I was angry that I felt pressure to make this new artwork. I did not want it to be beautiful. I did not want to make it compelling, beauty can glamorise evil and be propaganda for consumerism. Beauty can also condone and exonerate, that is not what I wanted to do. I did not want to commodify black suffering as is so often done. I did not want my message co-opted. I did not want to play into that victim narrative.

I was furious that the same Culture that warps blackness would warp this work and it’s intentions. That Culture makes black suffering entertainment, cheapens black female erotic sensuality so that it can excuse or ignore misogynoir, assaults and femicide, it divides on arbitrary tribal lines and judges based on sexuality. That Culture does not see black people as the heroines in their own stories, unless they are sacrificial ‘heroes’ to the peace and prosperity of the privileged few. That Culture relies on blackness as synonymous with inferiority, victimhood, helplessness and weakness.

I have come to realise that that Culture will do that with whatever we put out in the world, so I must make what I must make.

I realise now that some of the anger that I was feeling was the temptation to quieten my own conscience, to turn a blind eye, to self-censor. This work would require getting to know some of the names, witnessing the crimes, and be compelled to respond.

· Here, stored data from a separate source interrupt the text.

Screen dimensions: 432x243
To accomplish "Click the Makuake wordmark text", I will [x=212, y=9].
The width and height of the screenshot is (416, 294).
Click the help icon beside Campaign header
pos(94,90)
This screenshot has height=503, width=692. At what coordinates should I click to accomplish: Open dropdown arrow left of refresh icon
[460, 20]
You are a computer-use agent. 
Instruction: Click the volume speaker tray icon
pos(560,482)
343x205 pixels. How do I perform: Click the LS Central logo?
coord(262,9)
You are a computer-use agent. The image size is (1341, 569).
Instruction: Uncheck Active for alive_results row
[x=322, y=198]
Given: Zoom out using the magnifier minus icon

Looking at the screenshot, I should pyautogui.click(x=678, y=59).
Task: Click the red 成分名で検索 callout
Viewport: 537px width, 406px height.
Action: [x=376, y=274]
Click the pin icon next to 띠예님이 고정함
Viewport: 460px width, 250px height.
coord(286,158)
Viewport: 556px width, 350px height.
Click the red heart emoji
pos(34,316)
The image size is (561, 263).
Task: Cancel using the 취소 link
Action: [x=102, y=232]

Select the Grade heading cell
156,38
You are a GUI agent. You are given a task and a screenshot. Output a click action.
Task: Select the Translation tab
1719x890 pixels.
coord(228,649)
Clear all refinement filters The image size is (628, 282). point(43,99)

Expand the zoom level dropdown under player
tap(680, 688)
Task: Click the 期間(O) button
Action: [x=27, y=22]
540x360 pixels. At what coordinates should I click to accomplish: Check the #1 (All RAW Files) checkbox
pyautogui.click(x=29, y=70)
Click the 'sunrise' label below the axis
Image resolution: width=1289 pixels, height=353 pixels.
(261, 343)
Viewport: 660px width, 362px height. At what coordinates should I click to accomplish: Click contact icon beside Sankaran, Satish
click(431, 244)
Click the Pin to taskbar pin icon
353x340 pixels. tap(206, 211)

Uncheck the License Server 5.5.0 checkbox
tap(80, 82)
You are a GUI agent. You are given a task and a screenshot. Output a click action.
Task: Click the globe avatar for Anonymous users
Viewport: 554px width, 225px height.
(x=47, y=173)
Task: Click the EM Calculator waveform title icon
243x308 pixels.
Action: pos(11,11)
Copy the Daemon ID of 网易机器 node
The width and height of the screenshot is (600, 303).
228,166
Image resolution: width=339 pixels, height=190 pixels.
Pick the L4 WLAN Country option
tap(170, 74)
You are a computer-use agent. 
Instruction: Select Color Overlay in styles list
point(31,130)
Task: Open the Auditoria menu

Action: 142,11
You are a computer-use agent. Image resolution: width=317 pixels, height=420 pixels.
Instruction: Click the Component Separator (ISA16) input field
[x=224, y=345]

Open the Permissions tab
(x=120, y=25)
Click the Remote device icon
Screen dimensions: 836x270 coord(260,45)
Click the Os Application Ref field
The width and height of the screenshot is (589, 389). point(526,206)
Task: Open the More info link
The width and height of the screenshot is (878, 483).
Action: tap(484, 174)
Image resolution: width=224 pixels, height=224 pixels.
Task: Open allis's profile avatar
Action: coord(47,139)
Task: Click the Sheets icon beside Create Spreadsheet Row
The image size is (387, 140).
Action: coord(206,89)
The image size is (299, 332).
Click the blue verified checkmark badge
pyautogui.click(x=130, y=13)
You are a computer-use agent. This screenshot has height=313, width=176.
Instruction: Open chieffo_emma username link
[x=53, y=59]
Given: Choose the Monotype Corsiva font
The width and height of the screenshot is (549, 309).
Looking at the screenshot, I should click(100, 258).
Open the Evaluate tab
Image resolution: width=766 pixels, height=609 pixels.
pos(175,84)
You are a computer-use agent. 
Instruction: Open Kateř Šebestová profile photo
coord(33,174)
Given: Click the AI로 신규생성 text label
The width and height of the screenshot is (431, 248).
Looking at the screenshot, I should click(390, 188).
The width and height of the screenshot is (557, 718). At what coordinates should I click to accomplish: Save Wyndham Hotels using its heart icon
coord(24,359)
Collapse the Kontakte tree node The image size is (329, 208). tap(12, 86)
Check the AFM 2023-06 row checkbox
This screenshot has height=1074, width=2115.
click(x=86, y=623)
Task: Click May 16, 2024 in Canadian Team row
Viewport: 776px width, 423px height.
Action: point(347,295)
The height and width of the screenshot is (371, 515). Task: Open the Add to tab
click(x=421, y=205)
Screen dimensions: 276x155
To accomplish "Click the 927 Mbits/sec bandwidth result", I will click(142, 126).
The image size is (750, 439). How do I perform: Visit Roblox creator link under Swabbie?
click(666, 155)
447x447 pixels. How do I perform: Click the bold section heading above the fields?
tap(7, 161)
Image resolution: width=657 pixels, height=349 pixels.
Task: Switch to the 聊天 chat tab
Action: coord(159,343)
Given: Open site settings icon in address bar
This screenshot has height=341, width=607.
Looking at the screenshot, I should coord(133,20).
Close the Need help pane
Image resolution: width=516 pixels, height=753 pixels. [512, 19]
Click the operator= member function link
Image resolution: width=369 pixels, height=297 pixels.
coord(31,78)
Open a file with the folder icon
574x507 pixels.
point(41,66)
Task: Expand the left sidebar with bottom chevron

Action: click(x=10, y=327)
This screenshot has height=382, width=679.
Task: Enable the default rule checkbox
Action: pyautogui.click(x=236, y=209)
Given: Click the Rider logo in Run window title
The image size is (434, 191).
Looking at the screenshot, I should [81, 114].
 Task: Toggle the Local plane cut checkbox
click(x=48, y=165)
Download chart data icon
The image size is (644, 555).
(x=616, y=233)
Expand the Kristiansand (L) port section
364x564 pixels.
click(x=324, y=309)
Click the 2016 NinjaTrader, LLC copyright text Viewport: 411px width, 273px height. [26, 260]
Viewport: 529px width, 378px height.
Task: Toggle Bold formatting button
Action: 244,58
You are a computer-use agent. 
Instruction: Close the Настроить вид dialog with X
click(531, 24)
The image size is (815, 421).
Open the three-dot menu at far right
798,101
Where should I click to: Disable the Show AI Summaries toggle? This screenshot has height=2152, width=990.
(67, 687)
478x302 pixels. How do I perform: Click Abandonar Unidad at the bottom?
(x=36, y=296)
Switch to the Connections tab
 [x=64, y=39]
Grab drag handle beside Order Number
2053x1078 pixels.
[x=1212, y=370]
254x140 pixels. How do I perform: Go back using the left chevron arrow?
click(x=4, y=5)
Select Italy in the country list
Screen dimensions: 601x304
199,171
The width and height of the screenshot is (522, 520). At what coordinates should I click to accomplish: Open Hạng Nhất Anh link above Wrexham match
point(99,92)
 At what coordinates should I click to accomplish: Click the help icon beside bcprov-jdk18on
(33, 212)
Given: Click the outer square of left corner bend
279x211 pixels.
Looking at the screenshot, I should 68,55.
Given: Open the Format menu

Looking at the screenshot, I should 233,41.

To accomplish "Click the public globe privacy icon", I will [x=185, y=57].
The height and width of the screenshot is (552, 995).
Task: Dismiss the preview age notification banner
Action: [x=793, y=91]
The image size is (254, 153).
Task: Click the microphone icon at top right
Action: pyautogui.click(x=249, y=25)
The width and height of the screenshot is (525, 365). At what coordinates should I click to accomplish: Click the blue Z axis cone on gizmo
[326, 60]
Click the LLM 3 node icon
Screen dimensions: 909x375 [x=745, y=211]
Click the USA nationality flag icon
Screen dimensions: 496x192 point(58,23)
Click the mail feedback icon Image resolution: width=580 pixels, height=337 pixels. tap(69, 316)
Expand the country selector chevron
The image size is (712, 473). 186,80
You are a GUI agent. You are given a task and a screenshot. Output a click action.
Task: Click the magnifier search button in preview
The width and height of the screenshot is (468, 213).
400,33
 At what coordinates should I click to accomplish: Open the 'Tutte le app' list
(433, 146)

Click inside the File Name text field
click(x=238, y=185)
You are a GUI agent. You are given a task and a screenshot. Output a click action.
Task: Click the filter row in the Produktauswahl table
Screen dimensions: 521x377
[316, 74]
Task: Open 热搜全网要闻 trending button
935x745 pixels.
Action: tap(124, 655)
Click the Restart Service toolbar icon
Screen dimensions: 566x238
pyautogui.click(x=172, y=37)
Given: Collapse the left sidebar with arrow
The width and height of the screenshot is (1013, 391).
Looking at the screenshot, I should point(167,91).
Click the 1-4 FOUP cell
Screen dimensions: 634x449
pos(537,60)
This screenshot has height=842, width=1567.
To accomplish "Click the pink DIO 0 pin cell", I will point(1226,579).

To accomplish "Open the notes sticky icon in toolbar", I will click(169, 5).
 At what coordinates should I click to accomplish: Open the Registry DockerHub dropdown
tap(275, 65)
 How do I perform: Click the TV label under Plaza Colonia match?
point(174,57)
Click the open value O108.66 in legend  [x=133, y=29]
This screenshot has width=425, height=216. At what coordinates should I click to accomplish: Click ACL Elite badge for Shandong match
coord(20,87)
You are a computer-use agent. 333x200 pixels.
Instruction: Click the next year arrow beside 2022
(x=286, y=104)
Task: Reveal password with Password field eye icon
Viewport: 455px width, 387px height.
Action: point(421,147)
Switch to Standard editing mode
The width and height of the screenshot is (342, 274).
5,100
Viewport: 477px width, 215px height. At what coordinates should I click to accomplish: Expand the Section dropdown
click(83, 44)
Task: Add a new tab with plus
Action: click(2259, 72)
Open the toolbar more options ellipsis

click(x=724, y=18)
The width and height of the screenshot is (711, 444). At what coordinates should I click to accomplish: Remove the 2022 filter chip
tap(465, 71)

I did need the catharsis. I needed to physically make and mold into reality some of the emotions, thoughts, feelings and knowledge of the injustice we are witnessing. This is the first step. The next is to join with others in the active support, solidarity and pursuit of justice, using what I have, doing what I can, starting where I am.

I wanted to join the dots more explicitly, the ways in which our ways of living perpetuate violence, degrade humanity and separate us from divinity. I wanted to pour out the poison so I could see it, face it and have you face it. With this done I can now start to heal and do the work of helping to bring that healing outside of myself.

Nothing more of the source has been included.